Dayton Independent School District is a public school district based in Dayton, Texas (USA).

The district serves the cities of Dayton, Dayton Lakes, Kenefick, and some unincorporated areas including Eastgate, Stilson, and the northern half of Old River-Winfree. A very small portion of the district lies in neighboring Harris County. The district stretches 263 miles square, one of the largest school districts by area in the Houston-The Woodlands-Sugarland, TX Metropolitan Area.

In 2009, the school district was rated "academically unacceptable" by the Texas Education Agency. In 2022, it received a "C" rating with a composite score of 72. It went unrated in two of the categories ratable by the TEA due to its low scores in academic growth and closing the gaps in student performance. 

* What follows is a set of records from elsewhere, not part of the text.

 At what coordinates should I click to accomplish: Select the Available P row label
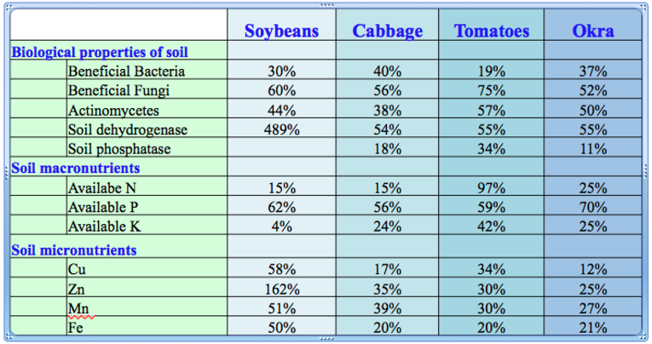tap(102, 208)
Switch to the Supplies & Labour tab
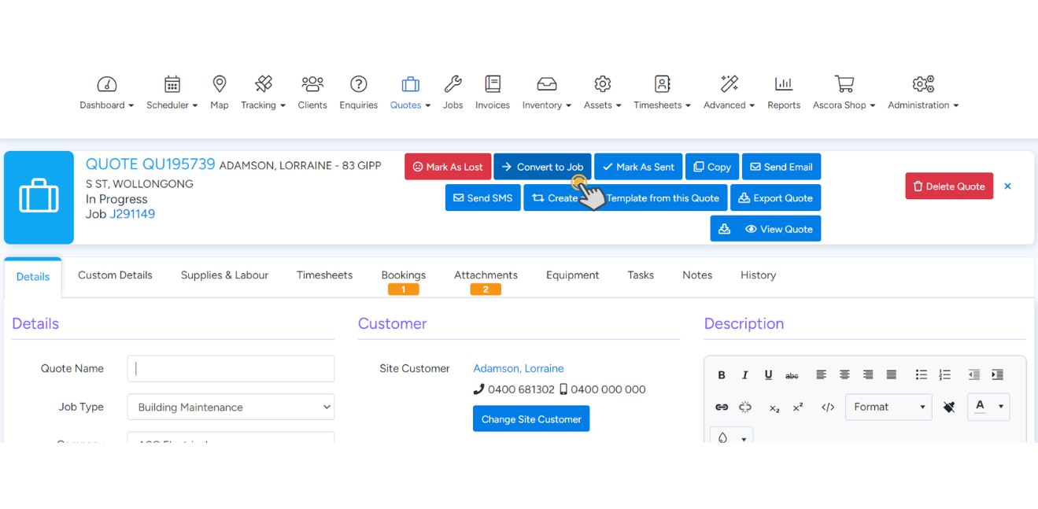 tap(224, 275)
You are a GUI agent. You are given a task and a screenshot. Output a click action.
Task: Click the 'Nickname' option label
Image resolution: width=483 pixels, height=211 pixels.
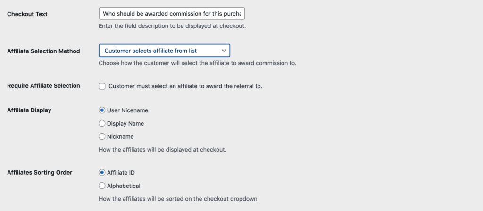click(x=120, y=136)
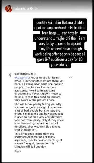The width and height of the screenshot is (94, 163).
Task: Tap the black text sticker starting 'Identity koi nahin'
Action: 60,44
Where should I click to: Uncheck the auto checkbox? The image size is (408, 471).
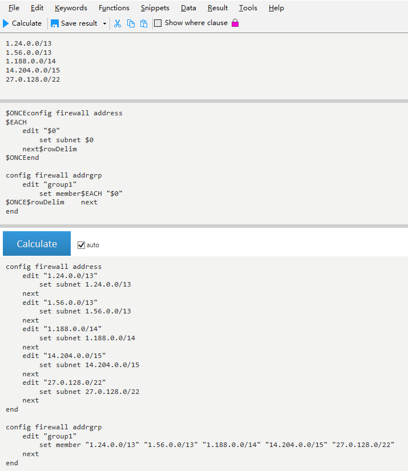pos(81,245)
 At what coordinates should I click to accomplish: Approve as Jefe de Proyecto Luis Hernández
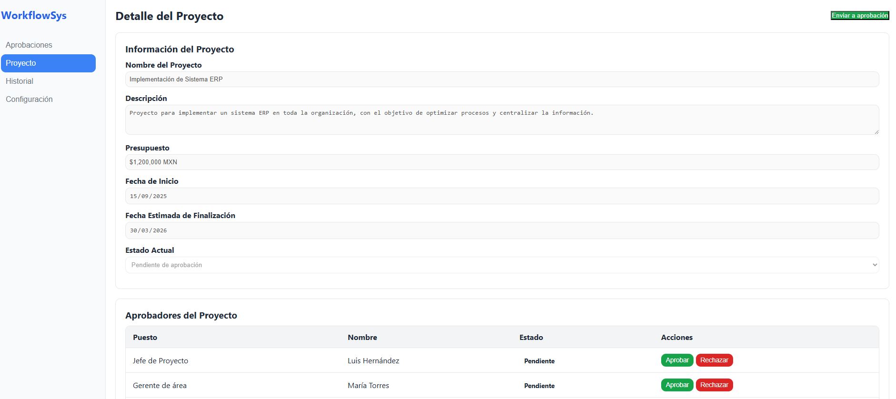(x=676, y=360)
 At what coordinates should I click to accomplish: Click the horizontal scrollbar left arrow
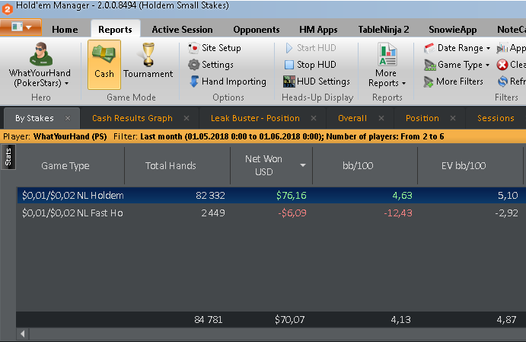[x=23, y=334]
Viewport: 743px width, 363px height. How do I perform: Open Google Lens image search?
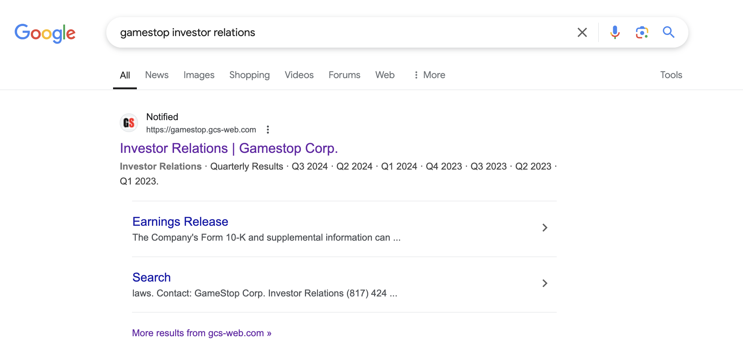pos(641,32)
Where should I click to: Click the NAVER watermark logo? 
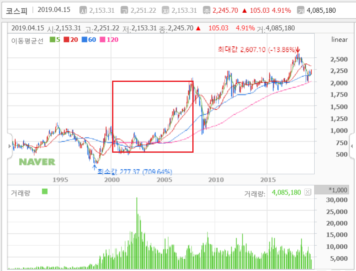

Former Dayton ISD trustee John Otto held the District 18 seat in the Texas House of Representatives from 2005 - 2016, which encompasses Liberty, San Jacinto, and Walker counties.

High schools

Dayton High School (Grades 9-12)

Intermediate Schools

Woodrow Wilson Junior High (Grades 6-8)

Elementary schools
Each of the current K-5 schools used to handle different grade levels, but after the Dayton ISD Board of Trustees passed a bond in 2014, it began construction of new campuses and the repurposing of former campuses. It should be noted Colbert Elementary is not a new campus nor has it undergone any construction. Construction on new campuses was completed and the distribution of grade levels and areas of residence was changed to the following:

Grades K-5 

Kimmie M. Brown Elementary
Dr. E.R. Richter Elementary
Stephen F. Austin Elementary

Pre-Kindergarten 

Colbert Elementary

Alternative Education Center 
While Dayton ISD formerly offered education for 6th graders at Nottingham Middle School. Since the 2014 bond approval, Nottingham Middle School was repurposed to fulfill state requirements of having a DAEP/AAEP Alternate Education Center.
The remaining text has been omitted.